• [What the task asks]:
Copy word for word, please, the lines of the entries below running from the one containing "The image size is (1000, 625)." to the one containing "You are a GUI", both ends included.

Records from a data collection
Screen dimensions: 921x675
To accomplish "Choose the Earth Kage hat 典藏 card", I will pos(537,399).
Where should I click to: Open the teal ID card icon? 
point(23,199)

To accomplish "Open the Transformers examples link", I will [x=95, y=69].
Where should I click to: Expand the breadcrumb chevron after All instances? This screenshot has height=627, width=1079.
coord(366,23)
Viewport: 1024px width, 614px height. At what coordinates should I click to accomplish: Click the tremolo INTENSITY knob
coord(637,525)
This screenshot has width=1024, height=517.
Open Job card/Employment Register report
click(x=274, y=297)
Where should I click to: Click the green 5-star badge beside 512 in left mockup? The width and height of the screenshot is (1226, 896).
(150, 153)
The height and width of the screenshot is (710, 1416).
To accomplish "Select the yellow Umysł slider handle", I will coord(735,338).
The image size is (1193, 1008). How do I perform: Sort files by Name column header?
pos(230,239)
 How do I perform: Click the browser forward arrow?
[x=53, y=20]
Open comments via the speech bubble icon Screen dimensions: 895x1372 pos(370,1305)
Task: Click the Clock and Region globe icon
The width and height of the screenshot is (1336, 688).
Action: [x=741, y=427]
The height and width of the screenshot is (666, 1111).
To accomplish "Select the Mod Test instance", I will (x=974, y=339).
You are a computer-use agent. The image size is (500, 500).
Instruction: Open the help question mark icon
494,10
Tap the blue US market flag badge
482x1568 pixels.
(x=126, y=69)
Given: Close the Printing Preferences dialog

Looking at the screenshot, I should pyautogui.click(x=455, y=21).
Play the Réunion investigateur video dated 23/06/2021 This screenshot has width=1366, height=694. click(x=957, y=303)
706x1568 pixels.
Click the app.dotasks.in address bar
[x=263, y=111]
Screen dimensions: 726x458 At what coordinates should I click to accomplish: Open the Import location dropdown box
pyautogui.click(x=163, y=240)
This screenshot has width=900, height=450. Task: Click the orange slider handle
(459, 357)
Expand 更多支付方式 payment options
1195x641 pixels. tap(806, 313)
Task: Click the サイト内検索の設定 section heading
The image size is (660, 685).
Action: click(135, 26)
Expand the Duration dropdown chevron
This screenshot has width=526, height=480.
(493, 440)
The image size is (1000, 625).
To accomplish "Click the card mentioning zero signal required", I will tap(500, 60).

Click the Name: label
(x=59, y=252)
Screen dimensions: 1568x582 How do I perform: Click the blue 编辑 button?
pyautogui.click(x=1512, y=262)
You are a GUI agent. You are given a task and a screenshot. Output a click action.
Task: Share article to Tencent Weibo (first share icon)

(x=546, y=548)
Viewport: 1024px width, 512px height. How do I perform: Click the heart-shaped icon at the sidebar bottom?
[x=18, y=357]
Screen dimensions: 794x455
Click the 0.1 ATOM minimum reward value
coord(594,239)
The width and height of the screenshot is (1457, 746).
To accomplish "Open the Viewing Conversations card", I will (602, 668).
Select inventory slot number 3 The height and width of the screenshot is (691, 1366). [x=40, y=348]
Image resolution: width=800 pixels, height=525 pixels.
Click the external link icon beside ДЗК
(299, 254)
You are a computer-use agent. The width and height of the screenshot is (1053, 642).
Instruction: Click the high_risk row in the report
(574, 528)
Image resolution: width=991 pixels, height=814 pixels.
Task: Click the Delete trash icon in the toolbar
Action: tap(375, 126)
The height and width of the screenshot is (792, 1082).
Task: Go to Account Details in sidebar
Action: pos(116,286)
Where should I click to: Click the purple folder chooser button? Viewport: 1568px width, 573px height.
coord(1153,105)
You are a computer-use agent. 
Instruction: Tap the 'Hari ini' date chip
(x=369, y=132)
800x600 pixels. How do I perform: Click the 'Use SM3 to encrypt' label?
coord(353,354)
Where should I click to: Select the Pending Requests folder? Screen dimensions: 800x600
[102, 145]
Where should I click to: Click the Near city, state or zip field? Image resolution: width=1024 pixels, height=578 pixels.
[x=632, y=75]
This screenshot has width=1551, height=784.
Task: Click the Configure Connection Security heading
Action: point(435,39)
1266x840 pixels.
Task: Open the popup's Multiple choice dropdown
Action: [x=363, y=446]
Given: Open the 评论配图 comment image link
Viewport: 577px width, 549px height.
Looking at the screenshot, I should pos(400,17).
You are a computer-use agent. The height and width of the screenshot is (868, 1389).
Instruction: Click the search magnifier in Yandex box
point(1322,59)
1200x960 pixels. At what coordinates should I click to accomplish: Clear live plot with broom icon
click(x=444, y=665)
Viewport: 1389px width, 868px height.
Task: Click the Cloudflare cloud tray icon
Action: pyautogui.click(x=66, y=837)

• [Solution to the exercise]:
The image size is (1000, 625).
To accomplish "Click the card mentioning zero signal required", I will tap(500, 60).

Click the Name: label
(x=59, y=252)
Screen dimensions: 1568x582 How do I perform: Click the blue 编辑 button?
pyautogui.click(x=1512, y=262)
You are a GUI agent. You are given a task and a screenshot. Output a click action.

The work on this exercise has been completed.